MK Klaim Independen Memutus Uji Materiil dan Uji Formil UU Baru KPK

By PUBinfo Redaksi 16 Nov 2020, 10:15:17 WIB | dibaca : 120 pembaca

MK Klaim Independen Memutus Uji Materiil dan Uji Formil UU Baru KPK

Foto: Ilustrasi

JAKARTA - Mahkamah Konstitusi (MK) mengklaim tetap independen saat nanti memutus tujuh perkara uji materiil dan uji formil Undang-Undang Nomor 19 Tahun 2019 tentang Komisi Pemberantasan Korupsi (UU KPK).

Juru Bicara MK, Fajar Laksono Soeroso menyatakan, sidang terakhir tujuh perkara uji materiil dan uji formil UU KPK memang telah berlangsung pada Rabu (14/10/2020). Selepas itu, maka para hakim konstitusi MK akan menggelar rapat permusyawaratan hakim (RPH). Dia memastikan, MK dan para hakim konstitusi tetap independen saat nanti memutus tujuh perkara uji materiil dan uji formil UU baru KPK. Untuk itu, MK mempersilakan jika masih ada pihak yang menyangsikan independensi tersebut.

"Soal menyangsikan independensi, sekali lagi sebagai pendapat silakan saja. MK dan para hakim konstitusi tetap independen dalam memutus uji materiil dan uji formil UU a quo (UU baru KPK) sesuai fakta persidangan dan bukti yang ada. Maka mari publik ikut memonitor persidangan," kata Fajar saat dihubungi SINDOnews di Jakarta, Minggu (15/11/2020) malam.
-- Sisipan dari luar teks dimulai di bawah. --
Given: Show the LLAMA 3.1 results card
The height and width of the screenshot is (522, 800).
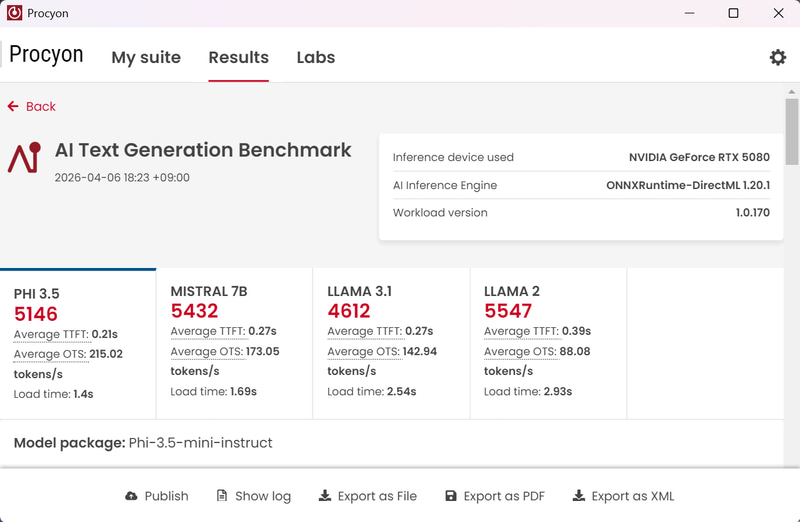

Dia menggariskan, sejauh yang bisa dilakukan MK ialah membuktikan bahwa seluruh proses penanganan perkara dan persidangan terbuka untuk diakses oleh publik. Semua pihak yang terkait dengan perkara uji materiil dan uji formil UU baru KPK diberi ruang dan kesempatan yang seimbang dalam persidangan.

"Dari proses yang terbuka itulah sesungguhnya baru dapat dinilai dan dibuktikan soal independensi itu. Tidak berarti kalau putusan nanti tidak sejalan dengan petitum pemohon kemudian MK dianggap tidak independen. Semua argumentasi akan tergambar dalam putusan," ujarnya.

Fajar menambahkan, dia tidak mempunyai akses sehubungan dengan waktu pelaksanaan RPH para hakim konstitusi dan dinamika saat RPH. Pasalnya Fajar mengaku tidak punya wewenang untuk menyampaikan informasi yang terjadi di dalamnya. Apalagi menurut UU, RPH memang diatur sebagai rapat hakim yang tertutup untuk umum.

"Kita baru tahu saat putusan dibacakan dalam sidang pleno pengucapan putusan. jadwal hari sidang pleno belum diagendakan," katanya.